Musim Ujian

235 32 0
                                    

Awalnya Alfa ingin berkunjung lagi ke paviliun Kyai Anshar. Ia ingin bertanya lebih lanjut tentang keluarganya. Namun keinginannya terhambat oleh masalah waktu. Padatnya kegiatan di pesantren harus membuatnya menunda niat itu.

Tak terasa, ujian akhir semester sudah di depan mata. Semester pertama di pesantren berjalan lebih cepat dari yang Alfa kira. Sejauh ini semua memang berjalan tak jauh dari harapan. Tak ada banyak masalah. Baik dengan teman-temannya mau pun keluarganya.

Untuk ujian, Alfa tidak pernah ambil pusing. Jujur, ia tidak pernah suka belajar. Ia hanya membaca serius buku sekitar dua puluh menit pertama, sisanya ia hanya sekadar bolak-balik halaman buku dan menyerap apa yang ia lihat. Abah benar, ia memang dikaruniai otak yang jenius.

"Bangun, Akhi! Jangan ada yang tidur!" Beberapa santri yang tidak sengaja terlelap kembali mengerjapkan matanya. Kaget ketika suara Dimas menggelegar di tengah-tengah keheningan malam. "Ujian ini bukan permainan! Fokus!"


Buku yang sempat tertutup kembali dibuka. Kembali dibaca baris per barisnya. Keadaan  kembali senyap. Hanya tersisa suara para santri yang sesekali berkomat-kamit menghafal materi.

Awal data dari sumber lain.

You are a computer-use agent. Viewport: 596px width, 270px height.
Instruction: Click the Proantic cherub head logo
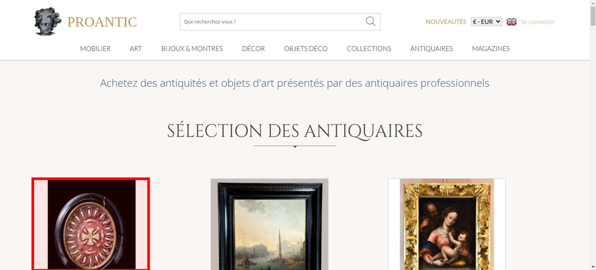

Begitulah keadaan pondok pesantren ketika musim ujian datang. Jam tidur lebih singkat  karena diisi dengan belajar. Mau tak mau waktu kosong di siang hari, yang mana sering mereka gunakan untuk bermain, harus dipakai untuk tidur  atau  istirahat. Itu pun tidak begitu lama. Hanya satu jam, lantas kembali membaca buku dan Al-Qur'an.

Mencari celah agar bisa melakukan aksi contek-menyontek bukan main sulitnya. Diperlukan otak dan tentu saja nyali yang tinggi untuk melakukannya. Karena meski satu pesantren disibukkan dengan mengurus ujian, bukan berarti mata-mata keamanan absen menangkap para pelanggar aturan.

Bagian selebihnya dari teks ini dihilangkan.